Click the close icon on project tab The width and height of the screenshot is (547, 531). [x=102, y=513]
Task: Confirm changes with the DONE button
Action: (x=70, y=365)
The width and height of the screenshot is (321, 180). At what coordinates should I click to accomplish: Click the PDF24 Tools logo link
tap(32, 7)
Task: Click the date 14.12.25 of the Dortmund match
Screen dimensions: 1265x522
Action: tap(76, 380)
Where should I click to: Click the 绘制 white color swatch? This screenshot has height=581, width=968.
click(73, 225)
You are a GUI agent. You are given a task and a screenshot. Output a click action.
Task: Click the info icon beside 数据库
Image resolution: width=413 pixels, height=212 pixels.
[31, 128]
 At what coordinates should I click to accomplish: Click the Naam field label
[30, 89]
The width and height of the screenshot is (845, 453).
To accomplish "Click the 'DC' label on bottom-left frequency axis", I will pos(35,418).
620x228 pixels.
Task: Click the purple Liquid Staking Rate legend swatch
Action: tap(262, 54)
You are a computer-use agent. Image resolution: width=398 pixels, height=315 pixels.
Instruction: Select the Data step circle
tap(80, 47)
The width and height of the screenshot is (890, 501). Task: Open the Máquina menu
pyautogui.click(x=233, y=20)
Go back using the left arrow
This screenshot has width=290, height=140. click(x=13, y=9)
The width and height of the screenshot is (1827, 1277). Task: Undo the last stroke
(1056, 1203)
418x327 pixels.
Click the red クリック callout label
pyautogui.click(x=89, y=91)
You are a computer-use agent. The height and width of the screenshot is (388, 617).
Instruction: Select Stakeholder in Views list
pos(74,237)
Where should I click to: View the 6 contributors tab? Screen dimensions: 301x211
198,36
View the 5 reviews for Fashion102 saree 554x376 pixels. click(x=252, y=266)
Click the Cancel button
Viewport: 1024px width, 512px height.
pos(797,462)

****

** About this task **
Output exactly the line containing "Click the red クリック callout label" together with every line after it, ending at the final line of the entries.

** Your response **
Click the red クリック callout label
pyautogui.click(x=89, y=91)
You are a computer-use agent. The height and width of the screenshot is (388, 617).
Instruction: Select Stakeholder in Views list
pos(74,237)
Where should I click to: View the 6 contributors tab? Screen dimensions: 301x211
198,36
View the 5 reviews for Fashion102 saree 554x376 pixels. click(x=252, y=266)
Click the Cancel button
Viewport: 1024px width, 512px height.
pos(797,462)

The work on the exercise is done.